Qu’est-ce qui est à l’origine de l’étude ESPRIT ?
Dr Philippe Michel Le travail sur la sécurité des patients s’est d’abord déployé dans les établissements de santé où les conséquences des erreurs médicales sont les plus graves.
Les études ENEIS, qui ont été menées en 2004 et en 2009, ont montré qu’une hospitalisation sur vingt était liée à un événement indésirable. Or, sur ces admissions avec événement indésirable, si une sur trois sont des réhospitalisations, les deux tiers restants viennent de la ville. On est donc allé voir du côté des soins de premier recours.
Et vous avez découvert que...
Dr P. M. ...comme pour les hospitaliers, chez les généralistes, la fréquence des erreurs est très élevée, ce qui ne m’a pas surpris. Sauf que les événements indésirables qui surviennent à l’hôpital ont des conséquences pour le patient beaucoup plus importantes. Par exemple, dans un établissement de santé, dans un service de 30 lits, il y a un événement indésirable grave tous les cinq jours.
En médecine de ville l’immense majorité des erreurs (les trois quarts) n’ont pas de conséquence clinique pour le patient. À peine 2% des erreurs ont eu des conséquences graves. Or, 2%, sur l’ensemble des actes de consultation qui sont faits en France, ça fait beaucoup. D’autant plus que cette proportion pourrait être sous-estimée. Quand un patient subit une complication à cause d’une erreur, il ne va pas toujours retourner voir son généraliste. Il change de médecin, il va voir un spécialiste, voire il se rend à l’hôpital. Dans tous ces cas, il n’aura pas été pris en compte par l’étude.
Que pourrait-on imaginer pour sécuriser la pratique des généralistes ?

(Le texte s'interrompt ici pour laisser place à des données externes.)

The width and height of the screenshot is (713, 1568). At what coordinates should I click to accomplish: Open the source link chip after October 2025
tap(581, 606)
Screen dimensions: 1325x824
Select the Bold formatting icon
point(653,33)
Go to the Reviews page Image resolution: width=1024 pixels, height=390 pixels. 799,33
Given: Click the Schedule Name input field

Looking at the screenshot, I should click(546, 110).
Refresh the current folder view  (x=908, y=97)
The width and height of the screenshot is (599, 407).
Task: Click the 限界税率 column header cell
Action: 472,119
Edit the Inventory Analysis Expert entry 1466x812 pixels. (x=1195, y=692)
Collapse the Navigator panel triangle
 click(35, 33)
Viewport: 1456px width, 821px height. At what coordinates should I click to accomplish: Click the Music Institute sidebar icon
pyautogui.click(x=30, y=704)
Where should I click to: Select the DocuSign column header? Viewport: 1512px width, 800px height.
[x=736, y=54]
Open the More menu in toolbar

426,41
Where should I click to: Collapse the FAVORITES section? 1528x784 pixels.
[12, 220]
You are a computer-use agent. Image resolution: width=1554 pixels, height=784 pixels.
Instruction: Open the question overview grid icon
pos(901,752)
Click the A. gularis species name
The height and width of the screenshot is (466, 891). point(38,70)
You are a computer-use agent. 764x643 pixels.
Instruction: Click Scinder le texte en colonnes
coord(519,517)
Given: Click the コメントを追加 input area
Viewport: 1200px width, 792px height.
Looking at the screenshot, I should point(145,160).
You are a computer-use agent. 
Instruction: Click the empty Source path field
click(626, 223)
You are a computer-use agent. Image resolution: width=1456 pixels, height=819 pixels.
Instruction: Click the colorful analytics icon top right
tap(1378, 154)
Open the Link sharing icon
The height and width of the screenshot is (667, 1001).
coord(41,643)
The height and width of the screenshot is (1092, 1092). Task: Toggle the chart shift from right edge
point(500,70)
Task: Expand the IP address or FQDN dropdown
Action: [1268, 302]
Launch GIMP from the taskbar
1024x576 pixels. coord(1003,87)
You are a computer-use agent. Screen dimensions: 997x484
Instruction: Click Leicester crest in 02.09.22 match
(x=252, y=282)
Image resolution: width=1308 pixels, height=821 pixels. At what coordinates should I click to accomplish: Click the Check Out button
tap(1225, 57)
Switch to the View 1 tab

Dr P. M. Si les problèmes d’organisation du cabinet sont la principale source d’erreurs évitables, les retards de diagnostic sont à l’origine des complications les plus graves. Or ces derniers étaient trop peu nombreux pour qu’on puisse établir un pourcentage.
Pour prévenir les erreurs, il faut améliorer la formation initiale mais aussi agir sur l’informatisation des cabinets. Si elle contribue à sécuriser la pratique, elle peut aussi créer des nouveaux risques. C’est tellement simple de se tromper de ligne ou de patient lorsque l’on clique sur le nom d’un médicament ! De la même façon, le regroupement, même s’il va dans le bon sens, ne va pas tout résoudre en matière de sécurité des patients.
Quant aux check-lists, elles ne sont pas adaptées à l’exercice en cabinet, trop rapide. C’est plutôt en standardisant sa pratique, en mettant des barrières au niveau de l’organisation du cabinet (en demandant, par exemple, à sa secrétaire de ne pas passer les appels lors des consultations), qu’on pourra éviter de faire des erreurs. L’objet de notre prochaine étude, actuellement en cours, est justement de correler les conditions d’organisation du travail avec la fréquence des événements indésirables pour voir si un médecin qui travaille seul, sans secrétaire ou avec un secrétariat téléphonique mutualisé, fait plus d’erreurs qu’un confrère qui exerce en groupe, en maison de santé, avec une secrétaire médicale formée. Les résultats de cette nouvelle étude seront rendus publics avant la fin de l’année.